▶ Instructions to follow: In the material below, find the line that contains "Task: Click the" and the line that contains "Screen dimensions: 1223x836", then write out exactly those two lines and everything between them.

▶ Data shown:
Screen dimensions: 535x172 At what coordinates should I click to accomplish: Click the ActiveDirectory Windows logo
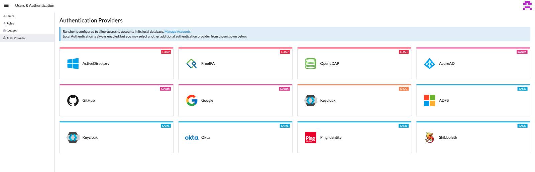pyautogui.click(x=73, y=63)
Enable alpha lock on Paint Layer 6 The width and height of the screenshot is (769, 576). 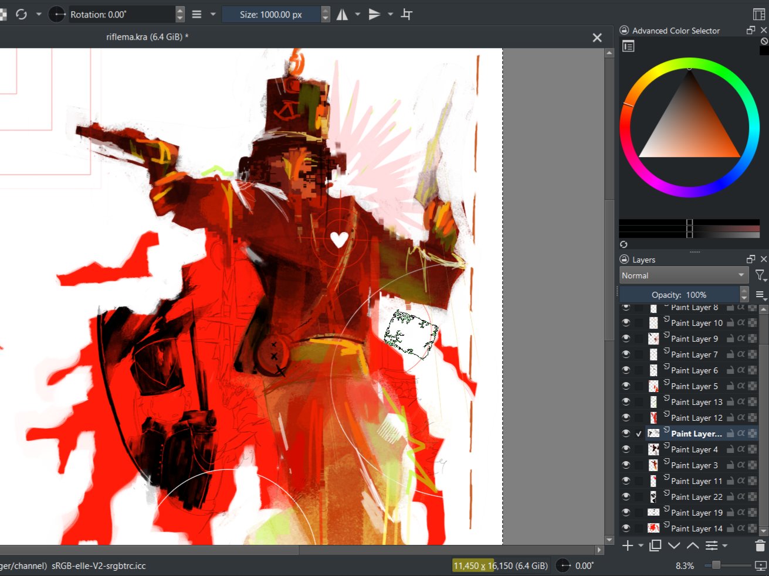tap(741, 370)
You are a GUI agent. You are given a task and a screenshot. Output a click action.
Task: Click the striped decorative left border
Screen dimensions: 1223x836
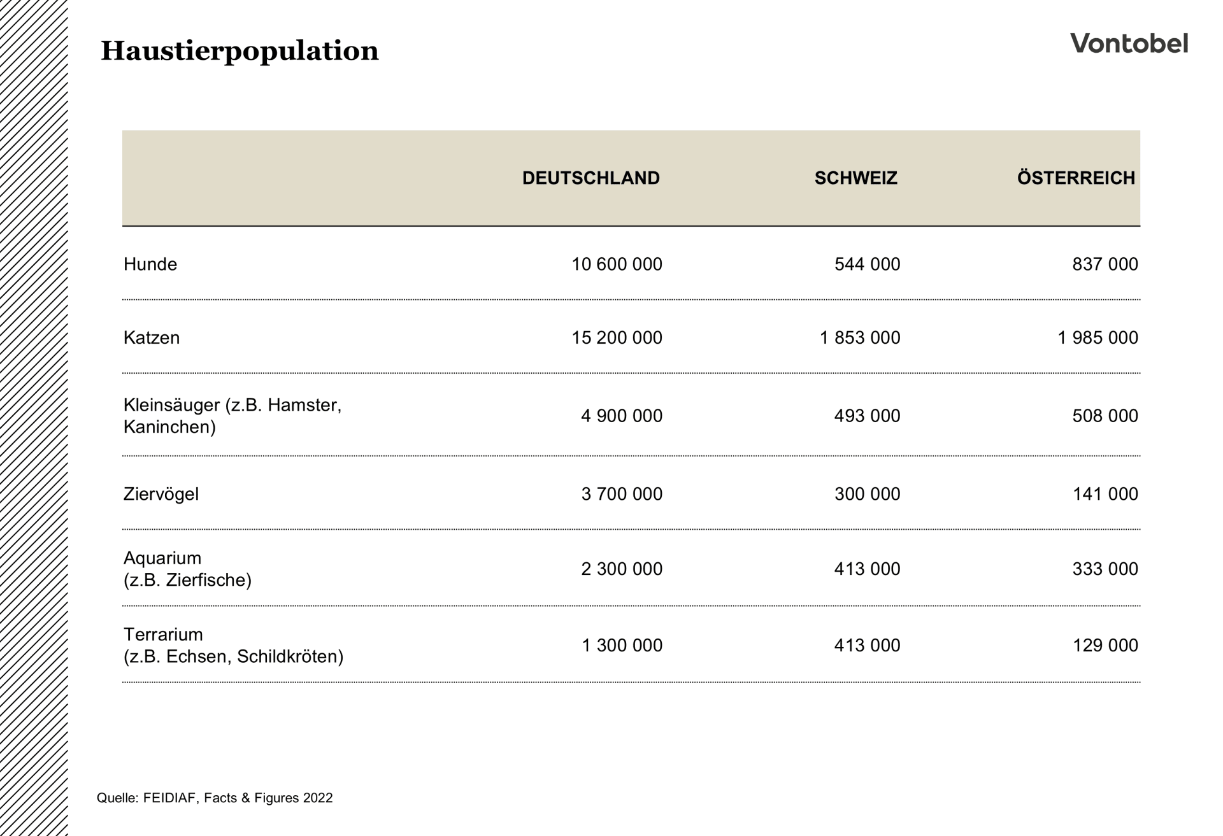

...

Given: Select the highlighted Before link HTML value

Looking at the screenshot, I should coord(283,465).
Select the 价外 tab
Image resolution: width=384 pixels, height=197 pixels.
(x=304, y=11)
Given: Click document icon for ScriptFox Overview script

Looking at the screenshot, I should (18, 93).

--

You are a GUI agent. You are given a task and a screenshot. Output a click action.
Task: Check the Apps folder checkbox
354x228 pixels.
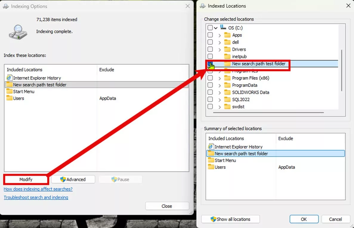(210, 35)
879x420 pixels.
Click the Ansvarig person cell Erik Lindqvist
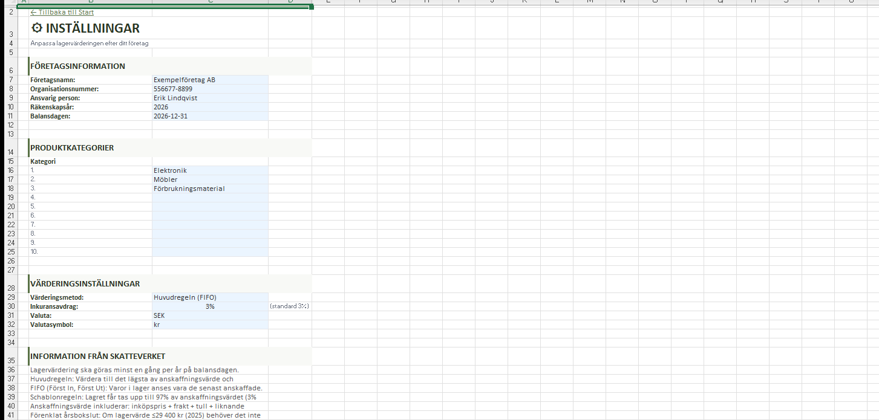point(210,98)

▶ Task result:
Task: Click the striped decorative left border
Screen dimensions: 1223x836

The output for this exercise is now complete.